**DATA SUPPLIED**
━━━━
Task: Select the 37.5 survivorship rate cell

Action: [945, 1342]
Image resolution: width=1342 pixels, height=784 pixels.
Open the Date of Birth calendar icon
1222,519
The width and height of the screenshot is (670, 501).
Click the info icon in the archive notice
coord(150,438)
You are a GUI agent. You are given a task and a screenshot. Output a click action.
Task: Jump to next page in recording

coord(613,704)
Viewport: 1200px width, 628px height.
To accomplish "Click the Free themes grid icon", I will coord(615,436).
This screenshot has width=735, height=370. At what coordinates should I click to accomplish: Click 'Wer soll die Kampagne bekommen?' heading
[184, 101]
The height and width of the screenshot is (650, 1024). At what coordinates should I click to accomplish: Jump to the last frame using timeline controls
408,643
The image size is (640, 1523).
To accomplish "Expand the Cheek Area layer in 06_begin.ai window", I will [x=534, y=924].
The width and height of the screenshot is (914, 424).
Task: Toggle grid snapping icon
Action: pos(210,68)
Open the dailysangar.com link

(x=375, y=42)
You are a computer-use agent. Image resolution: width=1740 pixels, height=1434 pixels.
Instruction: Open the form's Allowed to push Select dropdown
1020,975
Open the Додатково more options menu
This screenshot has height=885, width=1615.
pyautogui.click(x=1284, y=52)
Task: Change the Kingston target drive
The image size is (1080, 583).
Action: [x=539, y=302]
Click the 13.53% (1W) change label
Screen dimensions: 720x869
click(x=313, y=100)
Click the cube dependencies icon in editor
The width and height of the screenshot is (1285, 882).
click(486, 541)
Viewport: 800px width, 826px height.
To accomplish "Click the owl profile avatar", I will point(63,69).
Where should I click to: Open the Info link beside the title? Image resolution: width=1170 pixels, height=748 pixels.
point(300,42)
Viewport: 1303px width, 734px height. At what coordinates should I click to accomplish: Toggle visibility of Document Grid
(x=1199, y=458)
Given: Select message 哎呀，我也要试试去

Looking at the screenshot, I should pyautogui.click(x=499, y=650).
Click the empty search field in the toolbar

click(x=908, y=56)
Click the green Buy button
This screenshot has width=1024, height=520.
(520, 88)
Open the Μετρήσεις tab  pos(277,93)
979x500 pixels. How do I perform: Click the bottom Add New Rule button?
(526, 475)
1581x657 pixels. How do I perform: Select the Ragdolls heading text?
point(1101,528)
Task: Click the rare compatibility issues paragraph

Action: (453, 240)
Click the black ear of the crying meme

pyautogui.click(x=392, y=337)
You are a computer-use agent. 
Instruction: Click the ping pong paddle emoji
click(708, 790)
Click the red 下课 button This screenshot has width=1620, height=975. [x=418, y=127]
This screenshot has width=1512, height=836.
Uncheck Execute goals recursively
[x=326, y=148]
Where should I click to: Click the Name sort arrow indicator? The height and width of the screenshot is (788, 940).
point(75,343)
━━━━
**EXERCISE INSTRUCTIONS**
Every entry must be repeated exactly; none may be skipped.

**SOLUTION**
Task: Select the 37.5 survivorship rate cell

Action: [945, 1342]
Image resolution: width=1342 pixels, height=784 pixels.
Open the Date of Birth calendar icon
1222,519
The width and height of the screenshot is (670, 501).
Click the info icon in the archive notice
coord(150,438)
You are a GUI agent. You are given a task and a screenshot. Output a click action.
Task: Jump to next page in recording

coord(613,704)
Viewport: 1200px width, 628px height.
To accomplish "Click the Free themes grid icon", I will coord(615,436).
This screenshot has width=735, height=370. At what coordinates should I click to accomplish: Click 'Wer soll die Kampagne bekommen?' heading
[184, 101]
The height and width of the screenshot is (650, 1024). At what coordinates should I click to accomplish: Jump to the last frame using timeline controls
408,643
The image size is (640, 1523).
To accomplish "Expand the Cheek Area layer in 06_begin.ai window", I will [x=534, y=924].
The width and height of the screenshot is (914, 424).
Task: Toggle grid snapping icon
Action: pos(210,68)
Open the dailysangar.com link

(x=375, y=42)
You are a computer-use agent. Image resolution: width=1740 pixels, height=1434 pixels.
Instruction: Open the form's Allowed to push Select dropdown
1020,975
Open the Додатково more options menu
This screenshot has height=885, width=1615.
pyautogui.click(x=1284, y=52)
Task: Change the Kingston target drive
The image size is (1080, 583).
Action: [x=539, y=302]
Click the 13.53% (1W) change label
Screen dimensions: 720x869
click(x=313, y=100)
Click the cube dependencies icon in editor
The width and height of the screenshot is (1285, 882).
click(486, 541)
Viewport: 800px width, 826px height.
To accomplish "Click the owl profile avatar", I will point(63,69).
Where should I click to: Open the Info link beside the title? Image resolution: width=1170 pixels, height=748 pixels.
point(300,42)
Viewport: 1303px width, 734px height. At what coordinates should I click to accomplish: Toggle visibility of Document Grid
(x=1199, y=458)
Given: Select message 哎呀，我也要试试去

Looking at the screenshot, I should pyautogui.click(x=499, y=650).
Click the empty search field in the toolbar

click(x=908, y=56)
Click the green Buy button
This screenshot has width=1024, height=520.
(520, 88)
Open the Μετρήσεις tab  pos(277,93)
979x500 pixels. How do I perform: Click the bottom Add New Rule button?
(526, 475)
1581x657 pixels. How do I perform: Select the Ragdolls heading text?
point(1101,528)
Task: Click the rare compatibility issues paragraph

Action: (453, 240)
Click the black ear of the crying meme

pyautogui.click(x=392, y=337)
You are a computer-use agent. 
Instruction: Click the ping pong paddle emoji
click(708, 790)
Click the red 下课 button This screenshot has width=1620, height=975. [x=418, y=127]
This screenshot has width=1512, height=836.
Uncheck Execute goals recursively
[x=326, y=148]
Where should I click to: Click the Name sort arrow indicator? The height and width of the screenshot is (788, 940).
point(75,343)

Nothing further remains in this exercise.